Stored entries:
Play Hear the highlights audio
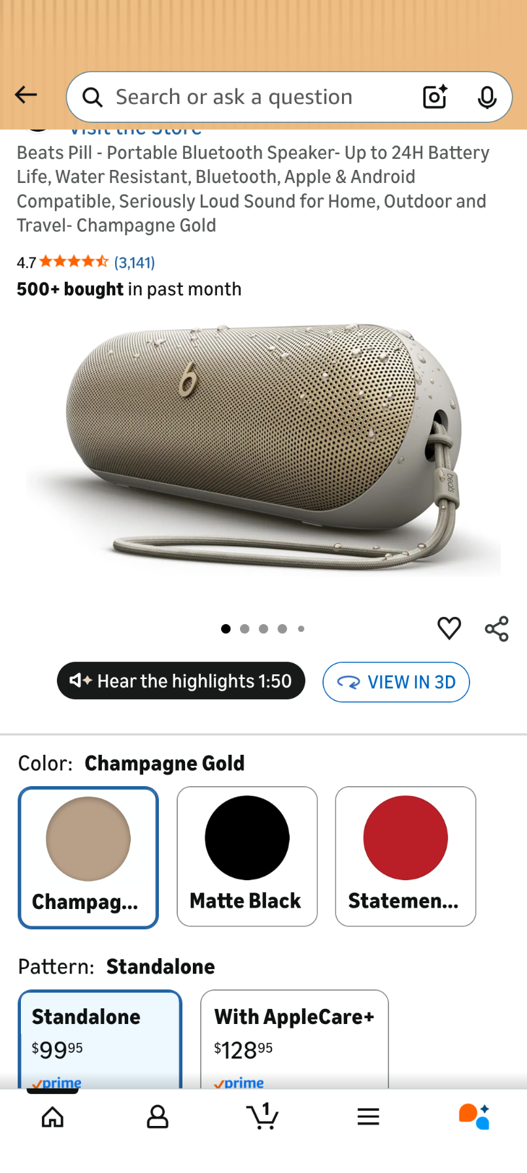This screenshot has width=527, height=1173. tap(181, 681)
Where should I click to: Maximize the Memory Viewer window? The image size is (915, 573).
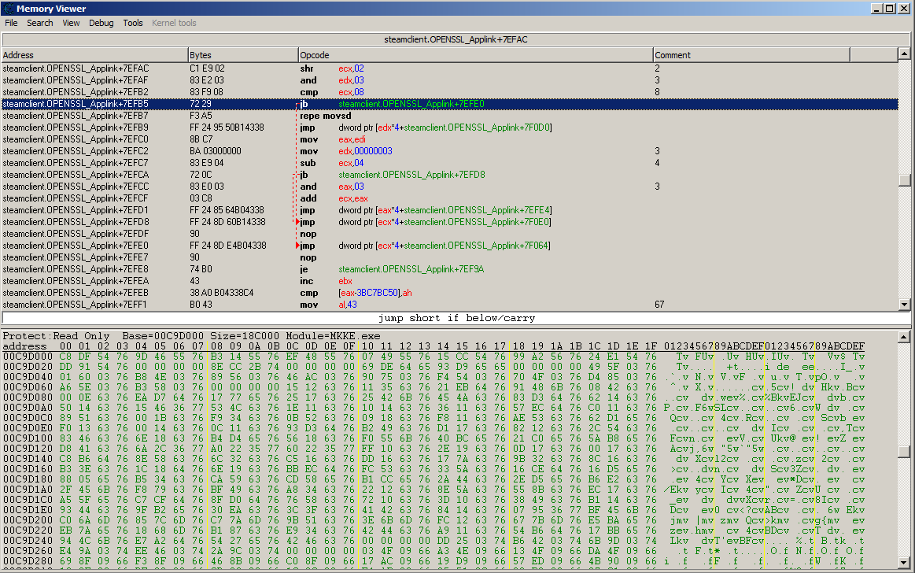(x=891, y=8)
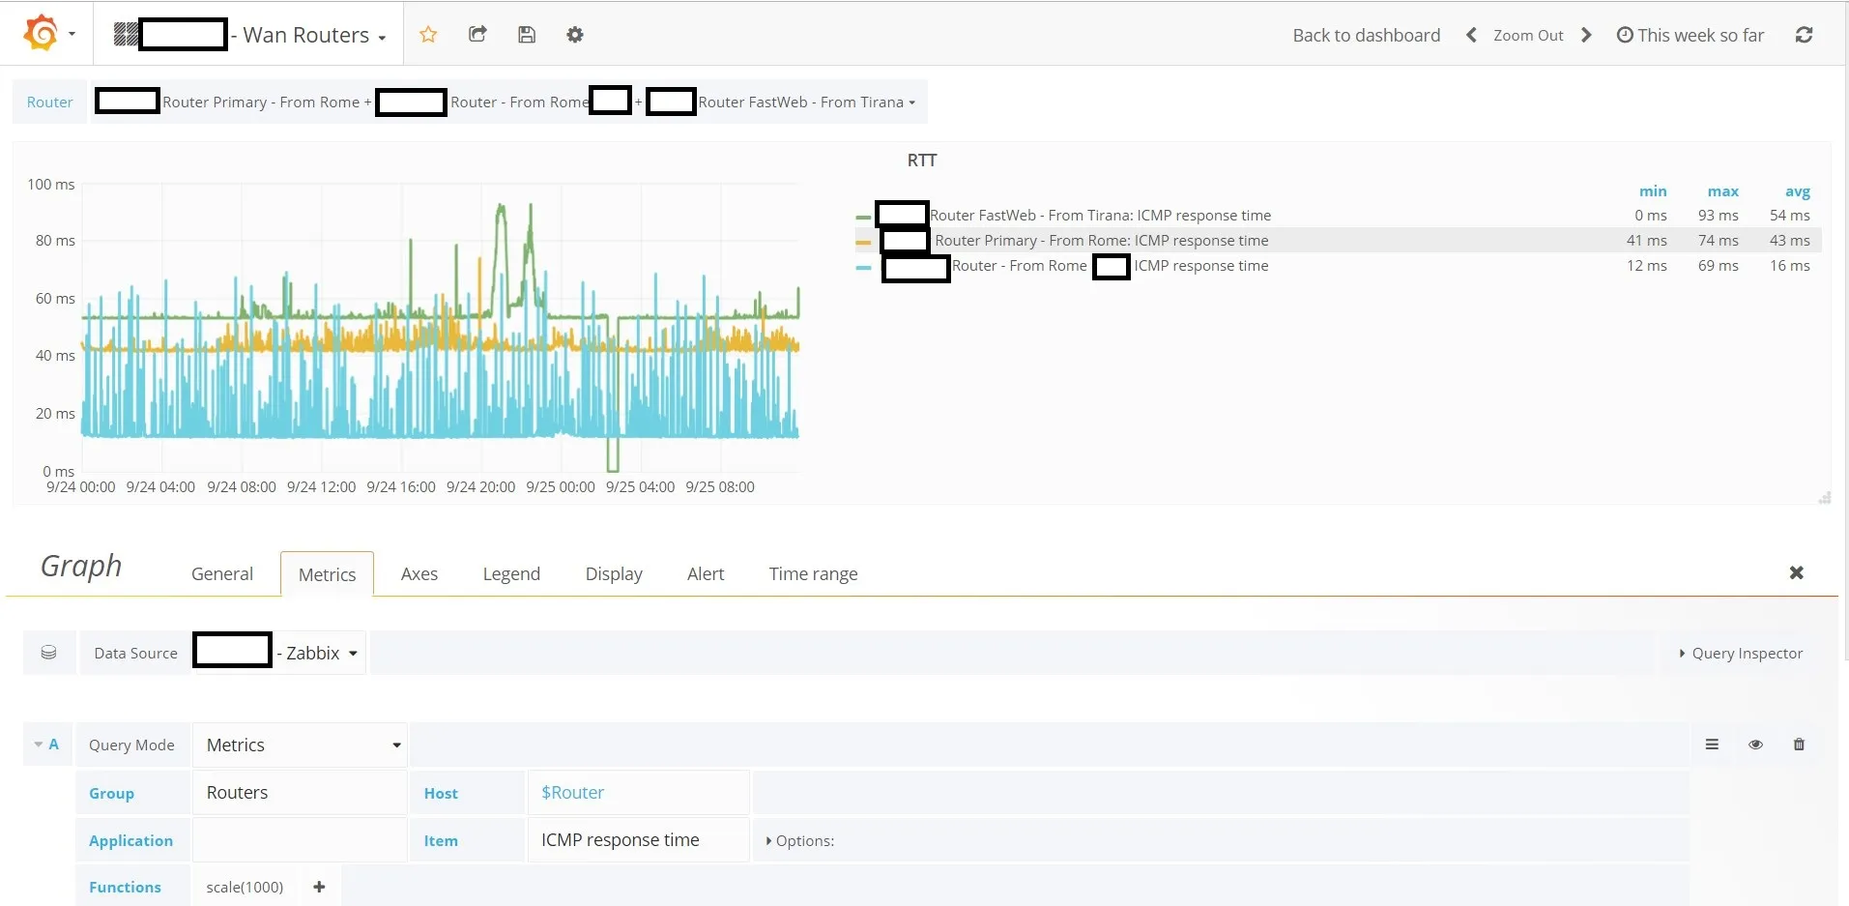Expand the Query Inspector
The height and width of the screenshot is (906, 1849).
(1741, 654)
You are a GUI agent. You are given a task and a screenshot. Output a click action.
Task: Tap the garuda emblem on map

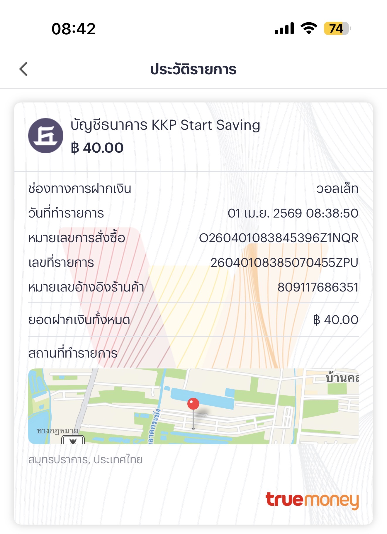point(73,439)
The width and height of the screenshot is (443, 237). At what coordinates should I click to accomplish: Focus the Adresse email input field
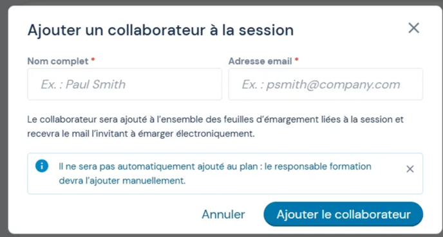pyautogui.click(x=325, y=84)
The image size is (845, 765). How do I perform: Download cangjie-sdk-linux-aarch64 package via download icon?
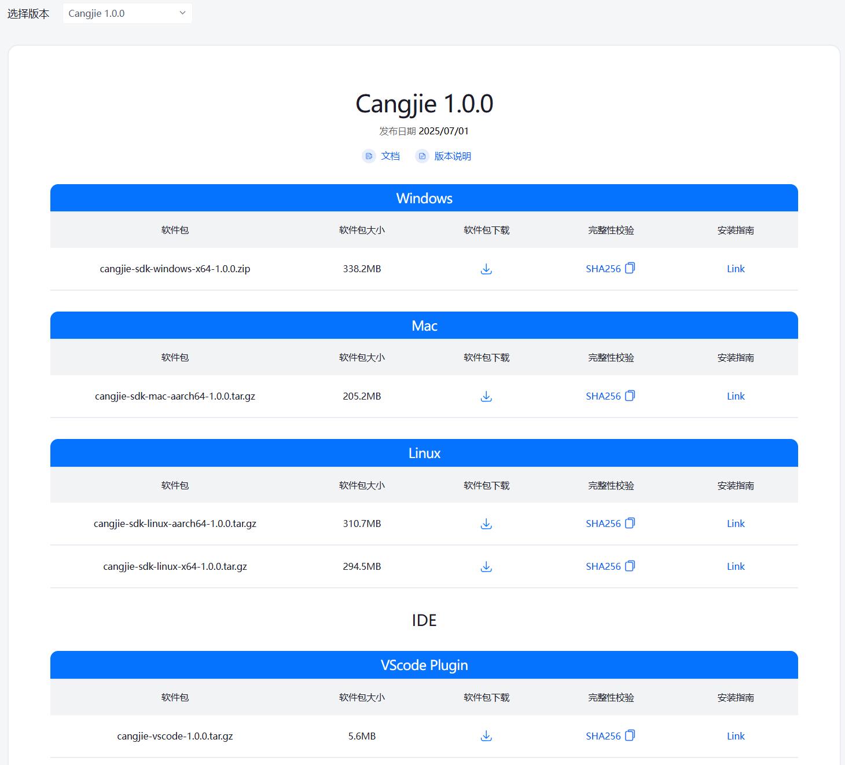coord(486,524)
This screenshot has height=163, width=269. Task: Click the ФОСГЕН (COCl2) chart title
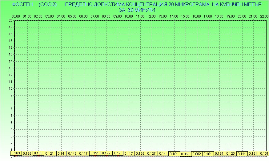[x=32, y=5]
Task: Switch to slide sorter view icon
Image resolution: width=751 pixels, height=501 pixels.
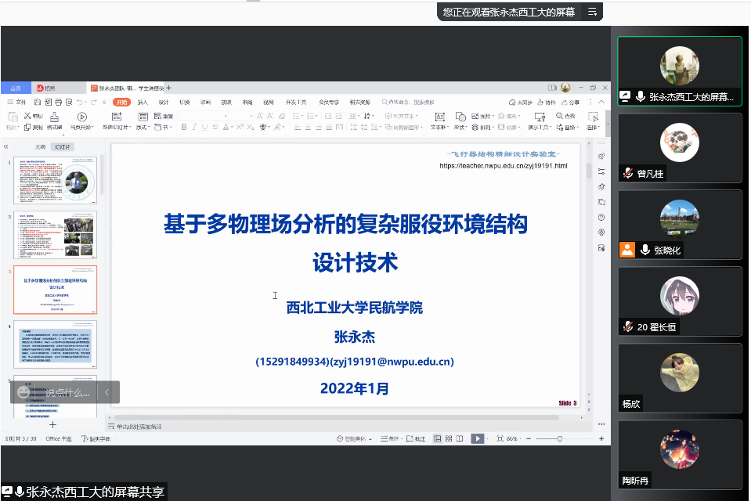Action: 449,439
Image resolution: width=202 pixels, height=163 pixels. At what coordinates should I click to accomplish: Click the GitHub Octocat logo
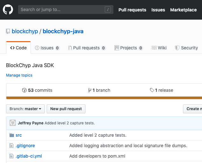[8, 9]
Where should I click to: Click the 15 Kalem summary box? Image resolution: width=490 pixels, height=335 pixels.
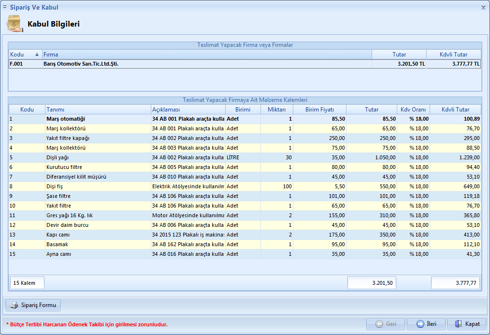click(x=27, y=283)
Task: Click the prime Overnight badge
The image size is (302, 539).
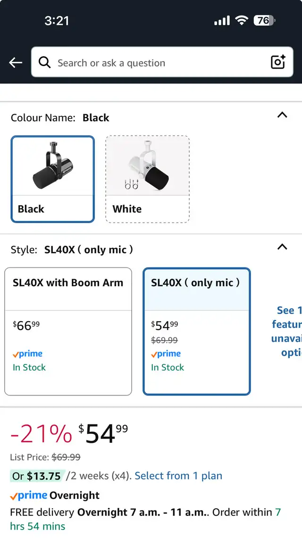Action: tap(55, 495)
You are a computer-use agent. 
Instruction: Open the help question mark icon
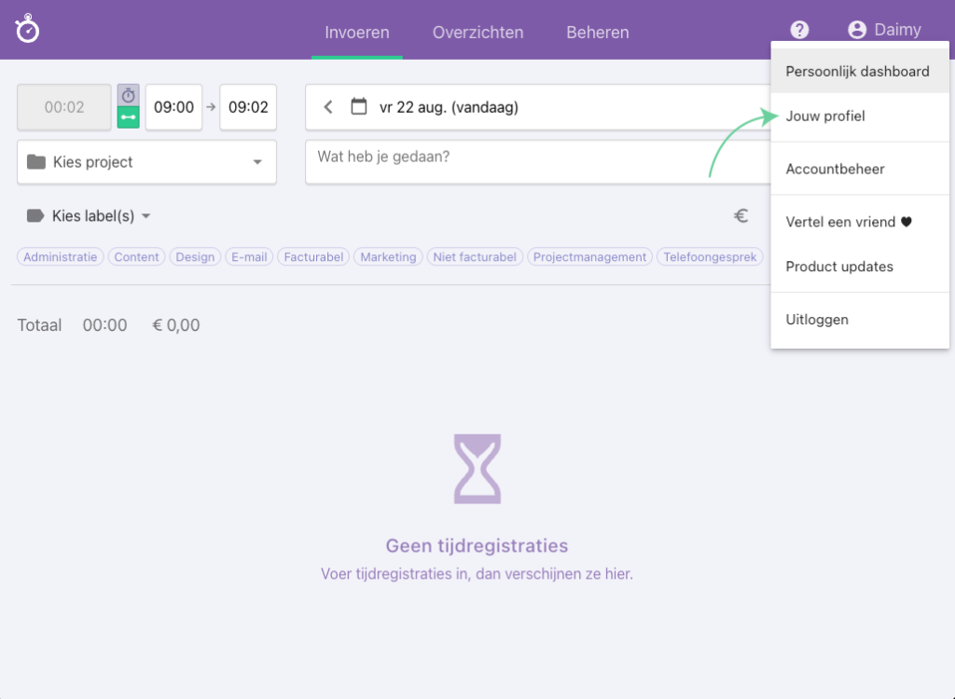[799, 31]
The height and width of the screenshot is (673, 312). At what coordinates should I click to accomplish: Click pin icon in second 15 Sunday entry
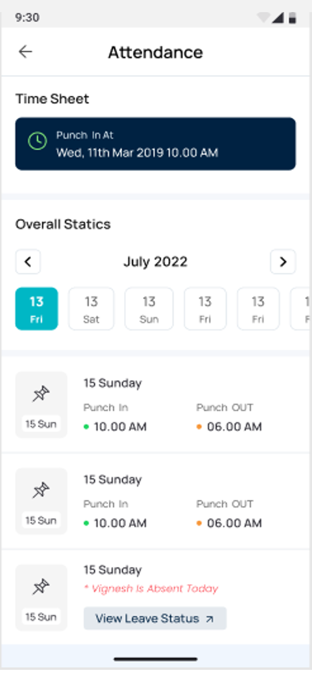41,491
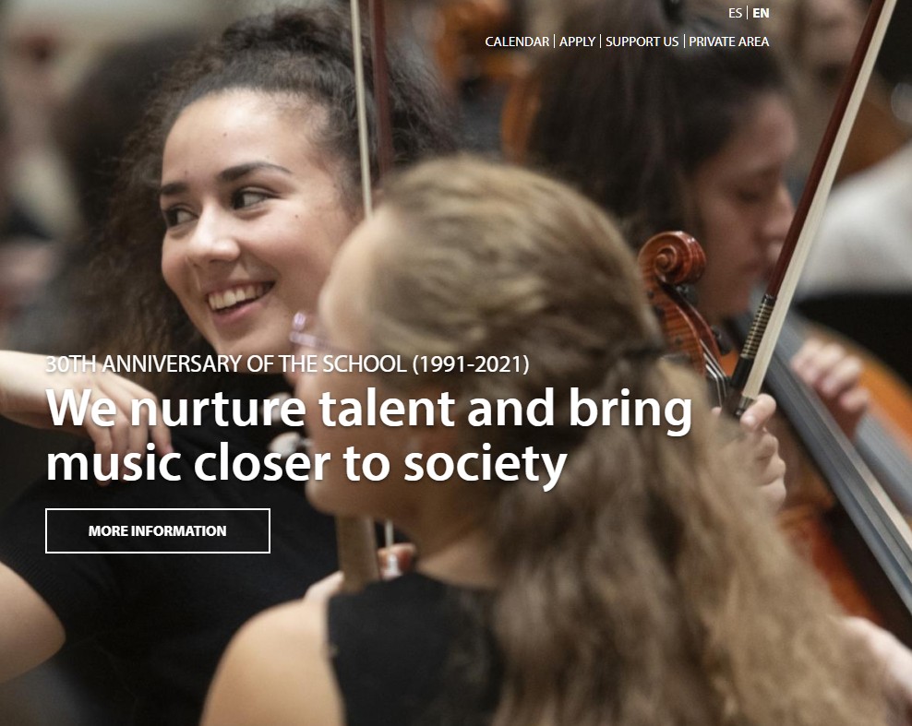Click the 'We nurture talent and bring' headline line
This screenshot has width=912, height=726.
[368, 410]
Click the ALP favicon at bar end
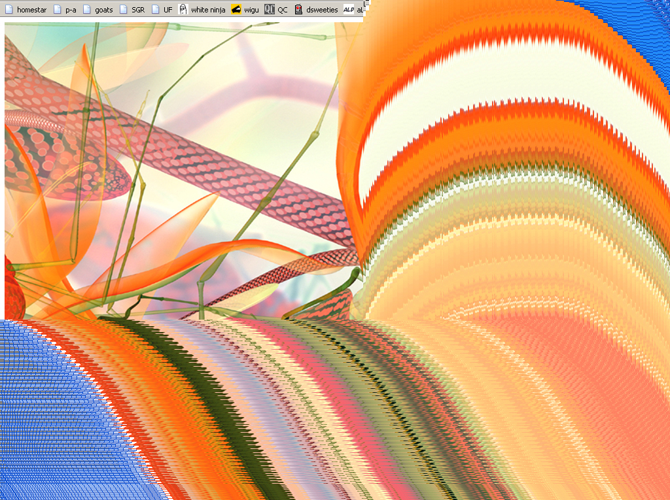This screenshot has width=670, height=500. (x=348, y=10)
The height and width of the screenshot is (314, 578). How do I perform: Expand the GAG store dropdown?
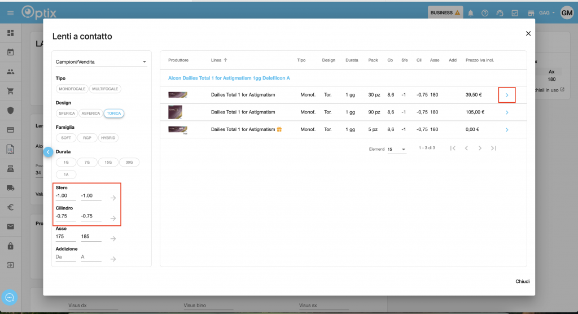tap(547, 13)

The task: Set down the data exactly as it appears, without any images.

Written answer:
Play Hear the highlights audio
This screenshot has width=527, height=1173. tap(181, 681)
Where should I click to: Maximize the Memory Viewer window? The image size is (915, 573).
(x=891, y=8)
Expand the Query Inspector
The height and width of the screenshot is (906, 1849).
(1741, 654)
You are a GUI agent. You are given a task and a screenshot. Output a click action.
Task: Tap the garuda emblem on map

point(73,439)
The width and height of the screenshot is (443, 237). At what coordinates should I click to accomplish: Focus the Adresse email input field
pyautogui.click(x=325, y=84)
The image size is (845, 765). How do I perform: Download cangjie-sdk-linux-aarch64 package via download icon?
coord(486,524)
This screenshot has height=163, width=269. Task: Click the ФОСГЕН (COCl2) chart title
[x=32, y=5]
Task: Switch to slide sorter view icon
Image resolution: width=751 pixels, height=501 pixels.
Action: 449,439
Image resolution: width=202 pixels, height=163 pixels. At what coordinates should I click to accomplish: Click the GitHub Octocat logo
[8, 9]
Where should I click to: Click the 15 Kalem summary box? Image resolution: width=490 pixels, height=335 pixels.
click(x=27, y=283)
Task: Click the prime Overnight badge
The image size is (302, 539).
Action: tap(55, 495)
You are a computer-use agent. 
Instruction: Open the help question mark icon
[799, 31]
The height and width of the screenshot is (673, 312). At what coordinates should I click to accomplish: Click pin icon in second 15 Sunday entry
41,491
Click the 'We nurture talent and bring' headline line
This screenshot has width=912, height=726.
[368, 410]
Click the ALP favicon at bar end
This screenshot has width=670, height=500. (x=348, y=10)
The height and width of the screenshot is (314, 578). How do I perform: Expand the GAG store dropdown?
tap(547, 13)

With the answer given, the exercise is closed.